D. P.-W. : L’expérience est assez similaire avec la plupart des éditeurs. On a une certaine liberté, ils nous font confiance. La relation entre éditeur et traducteur doit être une relation de confiance, c’est ce que je pense. Le travail du correcteur est aussi important : après quatre étapes de travail, on ne voit plus le texte, on ne le lit plus parce qu’on le connaît trop, alors les suggestions du correcteur sont très utiles. Même s’il faut parfois faire attention à ne pas laisser le sens glisser car les correcteurs en général ne lisent que le texte français et n’ont pas accès à l’original. L’éditeur n’intervient pas directement, il peut parfois faire des commentaires et je suis toujours disponible pour répondre à des questions. Généralement c’est l’éditeur qui a le dernier mot pour le titre par exemple. Ma dernière traduction parue est Le Goûter du lion d’Ogawa Ito (Editions Picquier, 2022). C’est un honneur, mais aussi une responsabilité car c’est un phénomène en France et ses livres sont très attendus.
Je viens de rendre un nouveau recueil de nouvelles pour le même éditeur, dans une autre collection que celle sous la direction de Sekiguchi Ryôko dans laquelle j’ai traduit Je mange bien, ne t’en fais pas, Quatre récits de cœur et de cuisine, d’Inoue Areno, Mori Eto, Ekuni Kaori et Kakuta Mitsuyo (2021) et Les Herbes sauvages, récits d’un cuisinier, de Nakahigashi Hisao, avec Sekiguchi Ryôko (2022).
Vous ne voudriez pas proposer certains livres aux éditeurs ?
D. P.-W. : On me demande parfois des rapports de lecture avant décision de publication, mais personnellement je n’ai encore jamais apporté moi-même de projet à un éditeur. Il y a bien sûr des livres que j’ai lus et dont je me suis dit que j’aimerais bien les traduire. Toutefois, je ne me sens pas encore en position de les proposer, je préfère attendre encore un peu d’avoir plus d’expérience. Mais je lis autant que possible, je me renseigne aussi sur les livres qui paraissent, ceux qui ont un certain écho. Je me documente beaucoup par le biais des réseaux sociaux. Mon mari japonais aussi me donne parfois des informations sur ce dont il entend parler. Et quand on va au Japon, je passe beaucoup de temps dans les librairies et je rapporte beaucoup de livres en France.

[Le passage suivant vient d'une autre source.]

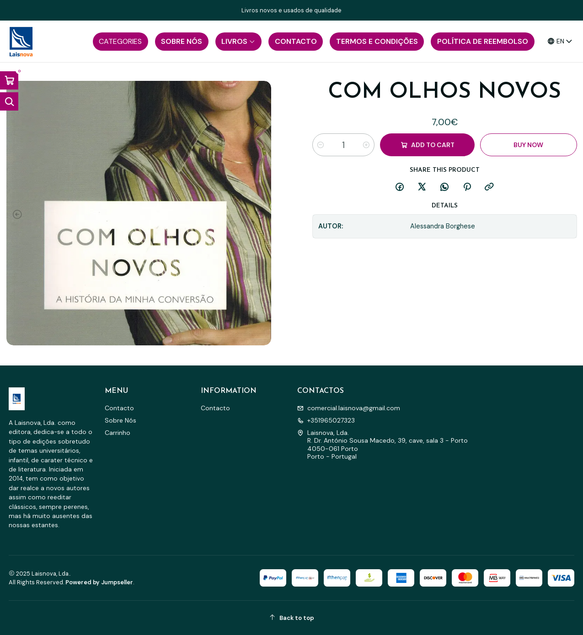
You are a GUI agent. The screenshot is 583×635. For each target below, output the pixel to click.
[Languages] (560, 41)
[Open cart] (9, 80)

Avez-vous une méthode de travail ?
D. P.-W. : Je m’impose un nombre de pages par jour. Le matin, je sors, je vais au marché, je prends l’air parce que c’est important de ne pas rester tout le temps devant un ordinateur. Ça permet de réfléchir en marchant. Et je travaille généralement de 13 h à 19 h. Ça dépend un peu des jours aussi. Si je n’ai pas atteint mon nombre de pages, je continue autant que possible, mais parfois c’est inutile de s’acharner, quand on est fatigué car on doit finalement reprendre le lendemain ce qu’on a fait la veille… Malgré tout, j’essaye de m’imposer un nombre de pages quotidien.
Comment vous êtes-vous fait connaître des éditeurs ?
D. P.-W. : Ça n’a pas été si facile. Ça s’est fait par le bouche à oreille : comme souvent je pense, une personne m’a présentée parce qu’elle ne pouvait pas elle-même faire un travail ce qui m’a permis de connaître peu à peu le milieu. Ça a pris du temps et j’ai parfois été un peu découragée et me disais qu’il faudrait faire autre chose mais je n’arrivais pas à abandonner parce que je crois que je suis faite pour ça. Mon mari m’a toujours soutenue aussi. Cela fait environ six ans que j’ai commencé à travailler régulièrement.
Un dernier commentaire ?
D. P.-W. : Je pense que c’est très bien de faire mieux connaître ce Prix Konishi qui a une longue histoire et est très stimulant pour ceux qui le reçoivent. Le soutien qu’il représente pour les traducteurs est très important mais il pourrait aussi être utile aux éditeurs des livres primés, aux auteurs de l’œuvre originale, devenir une référence pour les librairies, etc.
Propos recueillis par C. Q.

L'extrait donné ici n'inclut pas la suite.